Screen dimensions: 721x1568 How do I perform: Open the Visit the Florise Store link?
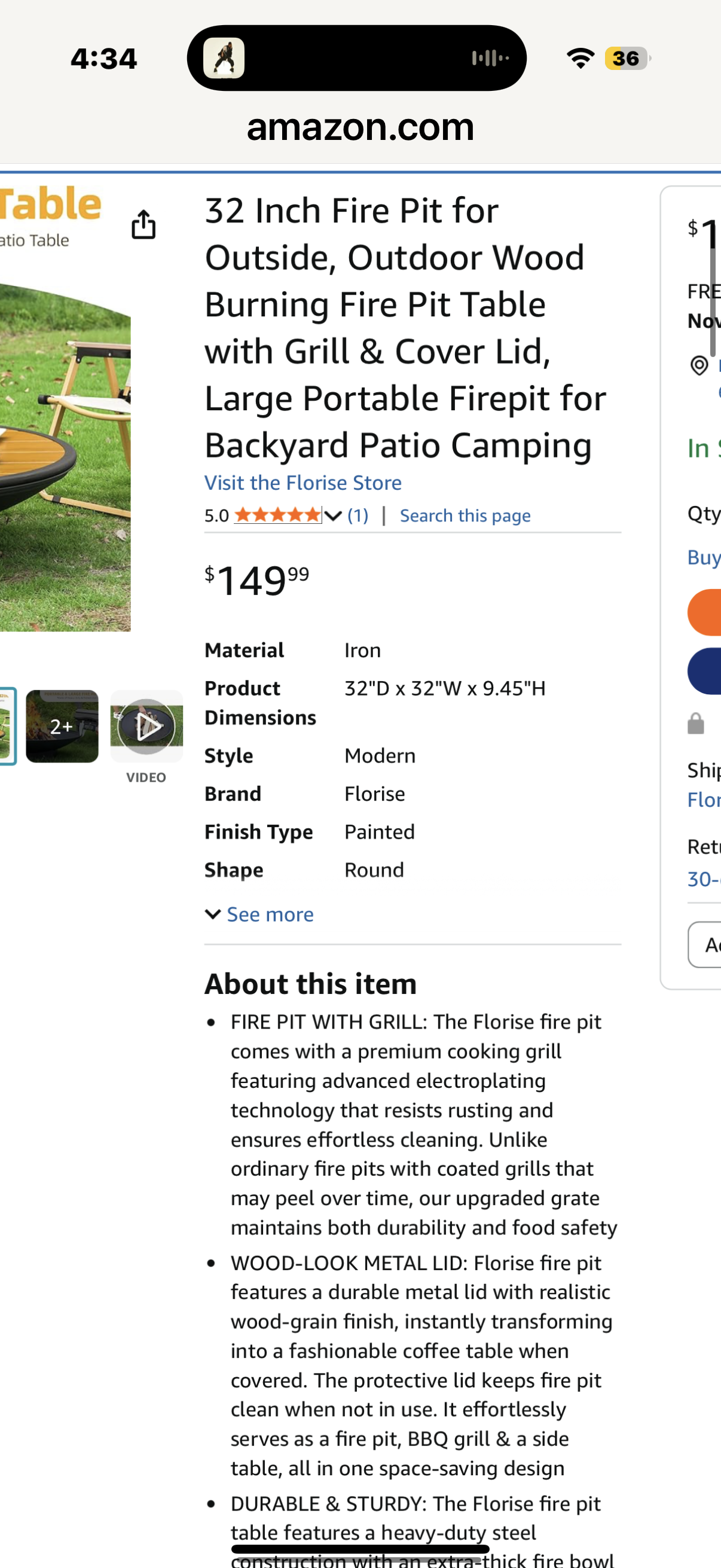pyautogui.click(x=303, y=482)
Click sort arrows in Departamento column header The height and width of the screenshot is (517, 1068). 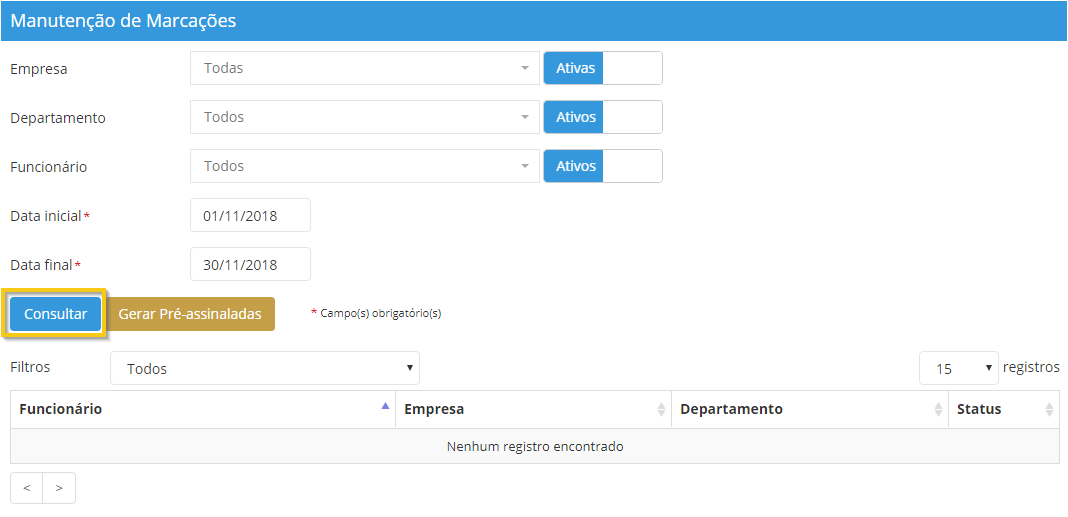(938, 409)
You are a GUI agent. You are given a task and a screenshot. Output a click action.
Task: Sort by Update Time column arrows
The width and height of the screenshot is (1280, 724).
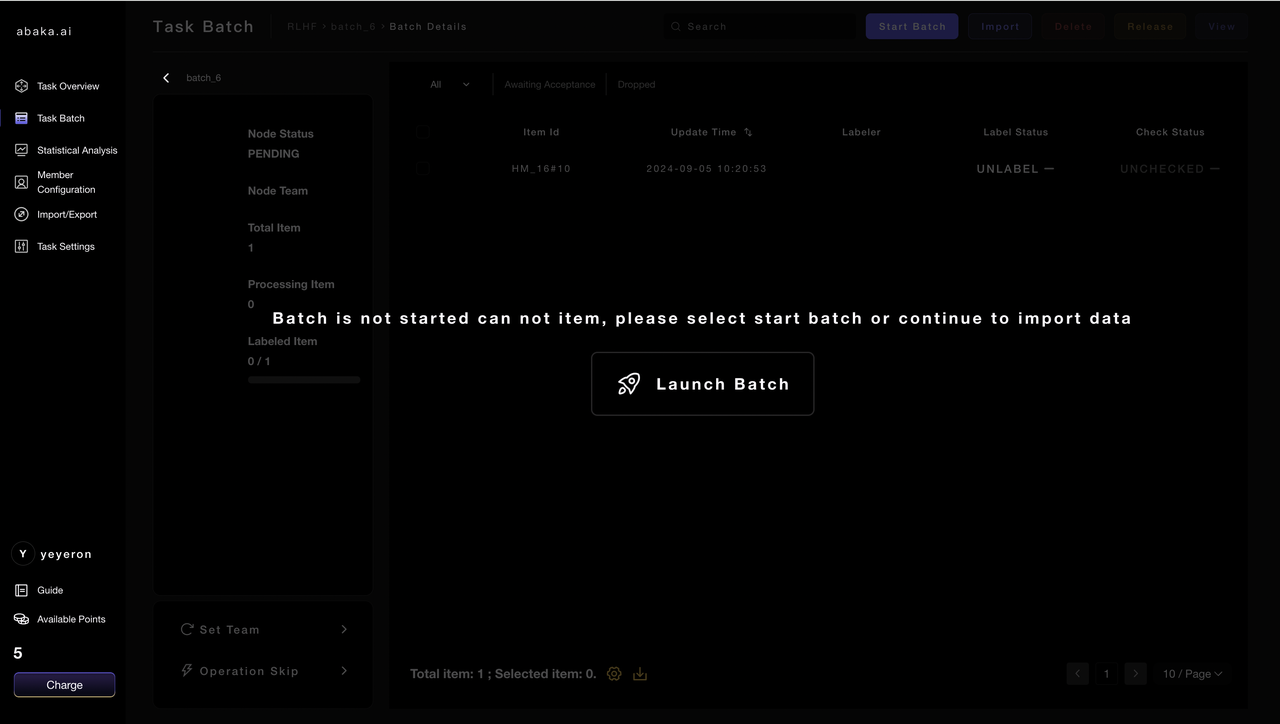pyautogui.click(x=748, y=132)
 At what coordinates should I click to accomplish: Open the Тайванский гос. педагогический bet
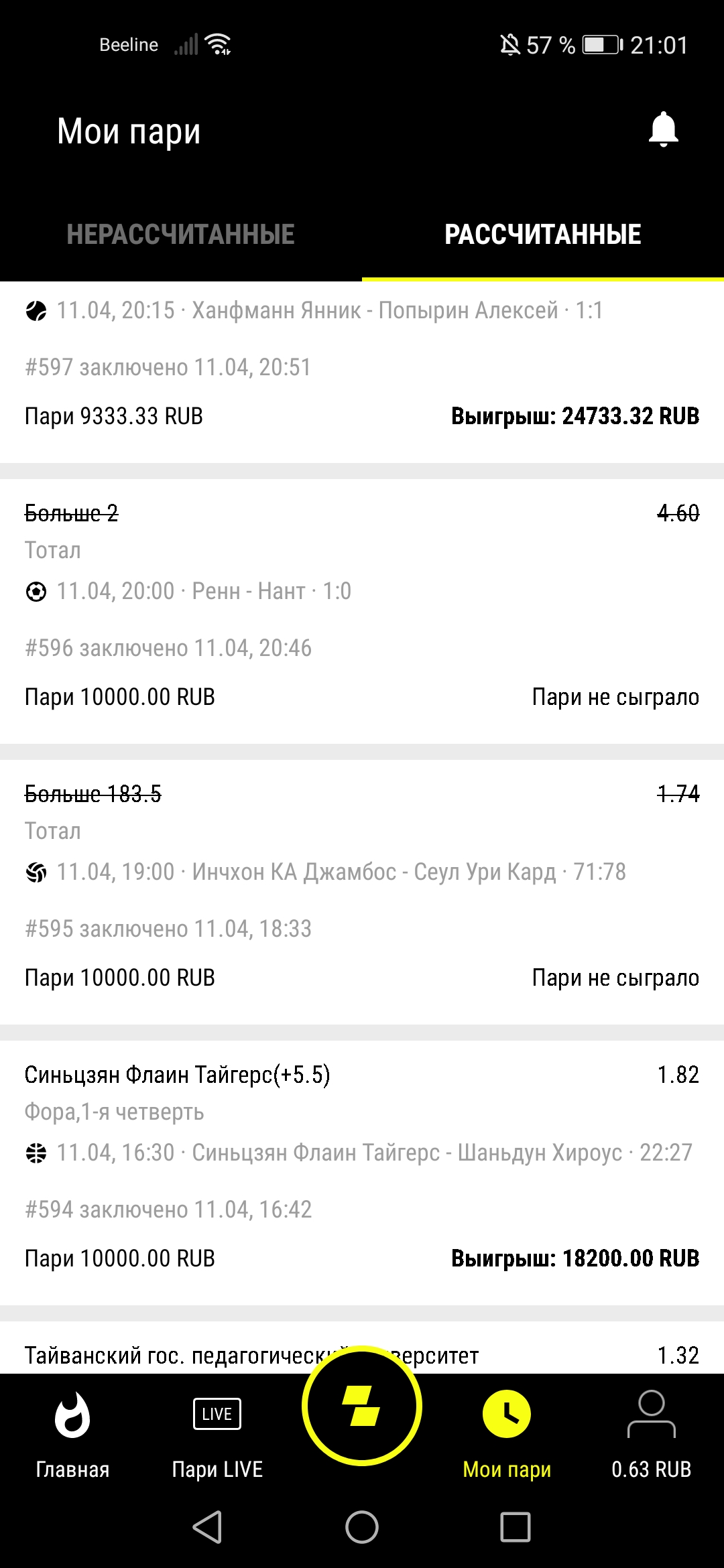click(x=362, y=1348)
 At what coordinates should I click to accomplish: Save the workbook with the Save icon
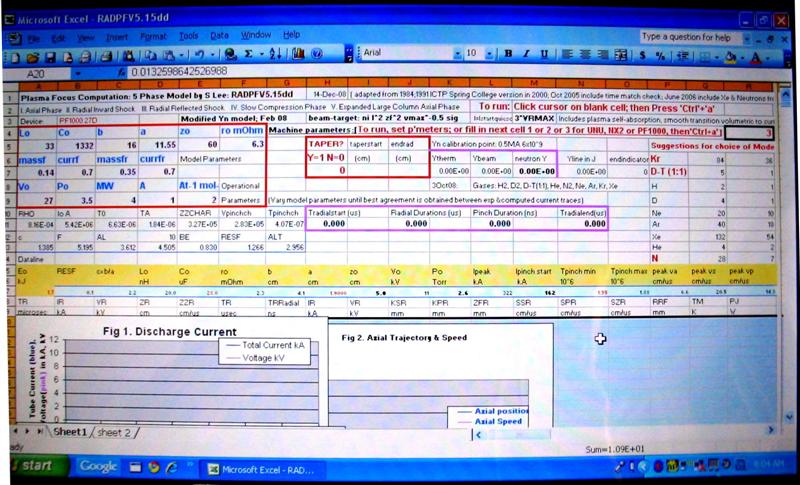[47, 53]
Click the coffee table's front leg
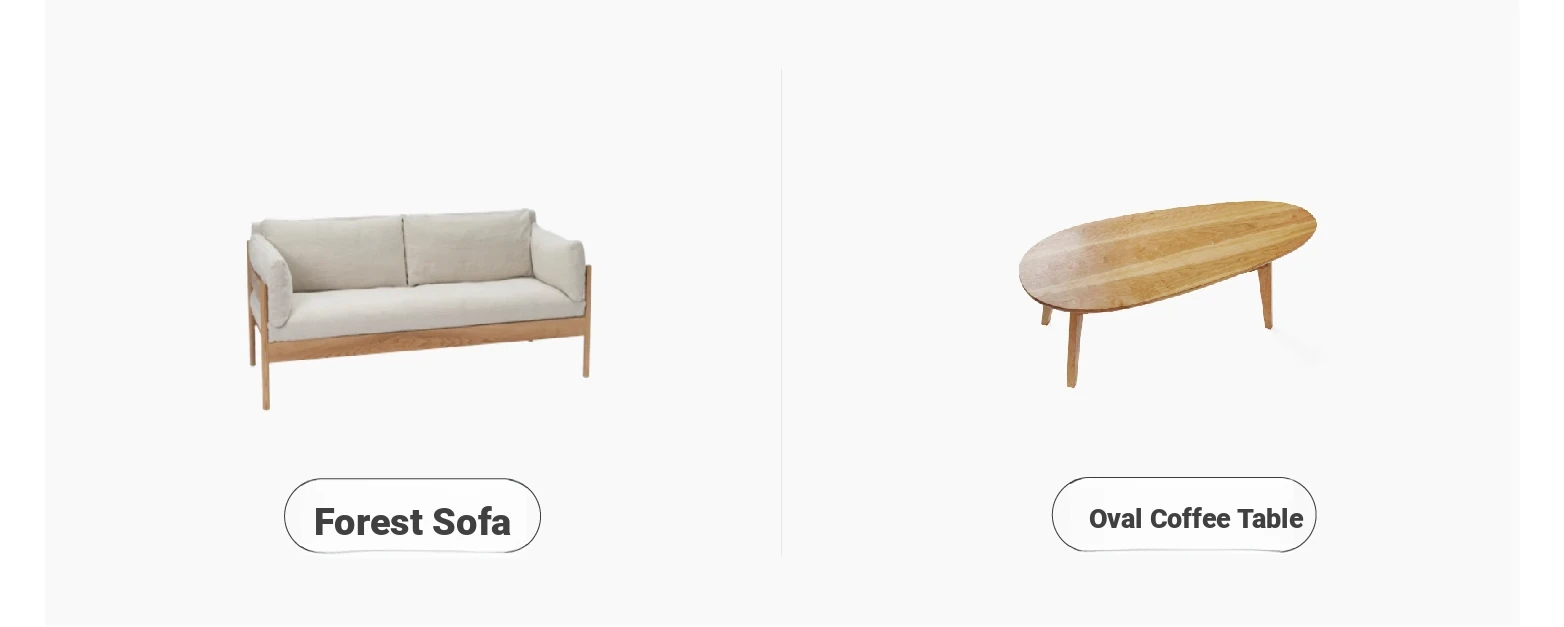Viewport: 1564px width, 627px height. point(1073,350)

· · · · ·

| HOW TO COMPLETE THIS TASK |
Extract the lines beginning with the one that contains "At what coordinates should I click to accomplish: Save" and ending with the last line of the listing. Keep them exact and drop the pictures.

| ANSWER SPACE |
 At what coordinates should I click to accomplish: Save the workbook with the Save icon
[47, 53]
Click the coffee table's front leg
Viewport: 1564px width, 627px height. point(1073,350)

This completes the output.